[[ Exercise data, beginning ]]

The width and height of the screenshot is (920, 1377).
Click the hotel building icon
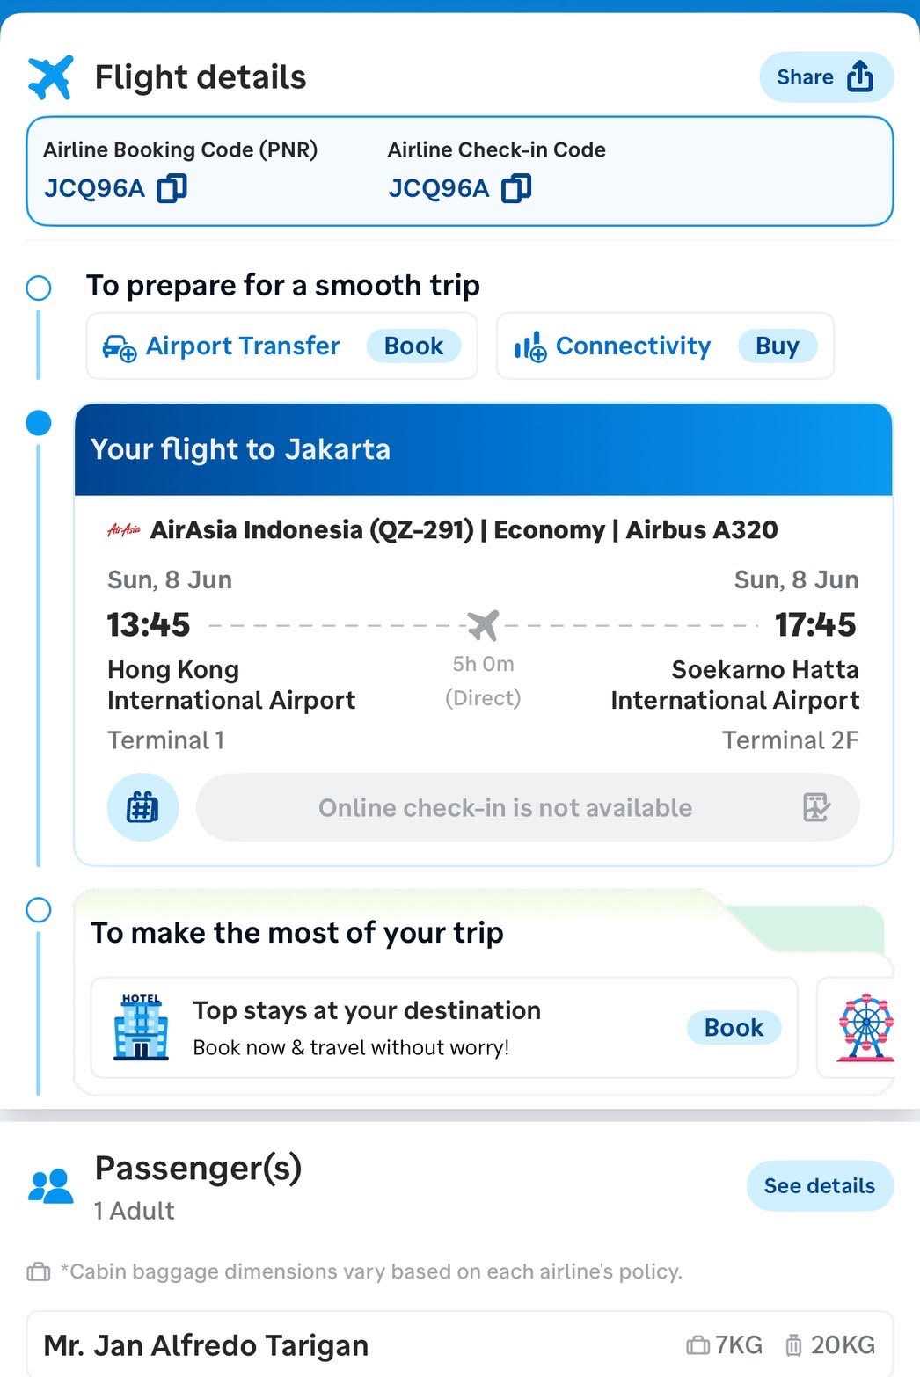pos(142,1027)
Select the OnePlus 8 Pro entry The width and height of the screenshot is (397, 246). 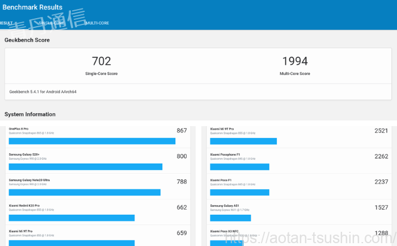pos(19,129)
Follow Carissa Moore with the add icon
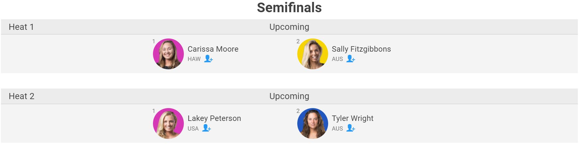Viewport: 583px width, 153px height. coord(208,59)
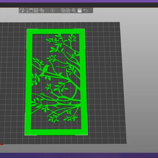158x158 pixels.
Task: Click the empty print bed grid right of the model
Action: pyautogui.click(x=105, y=79)
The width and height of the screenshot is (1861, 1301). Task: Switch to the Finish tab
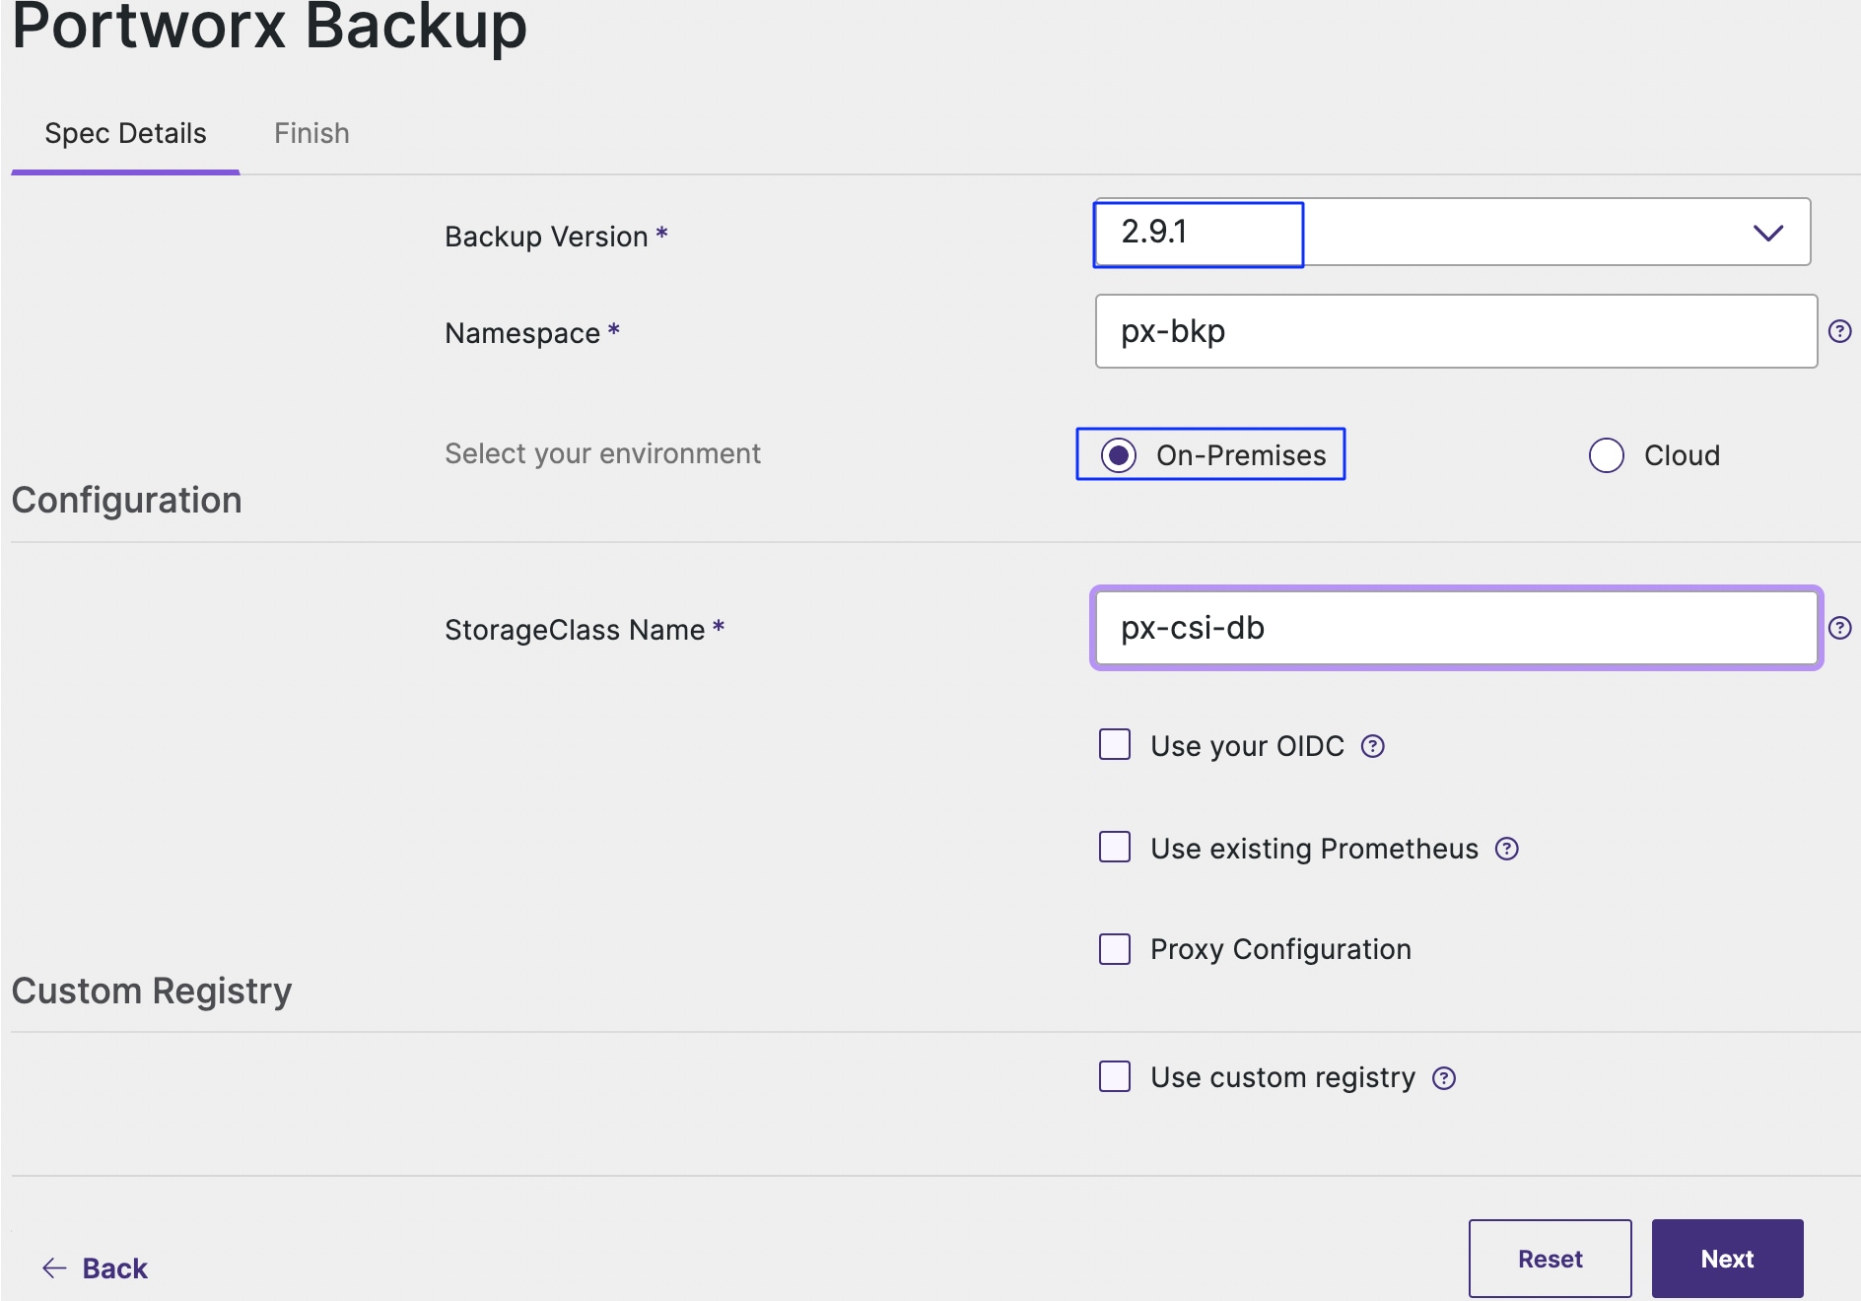[311, 133]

[[ Exercise data, end ]]

Only the lines from the one containing "Follow Carissa Moore with the add icon" through the final line of the data are to be written out, exactly as they stand and without pictures.

Follow Carissa Moore with the add icon
Viewport: 583px width, 153px height. coord(208,59)
158x158 pixels.
Task: Click the empty print bed grid right of the model
Action: pyautogui.click(x=105, y=79)
The width and height of the screenshot is (1861, 1301). Task: Switch to the Finish tab
[311, 133]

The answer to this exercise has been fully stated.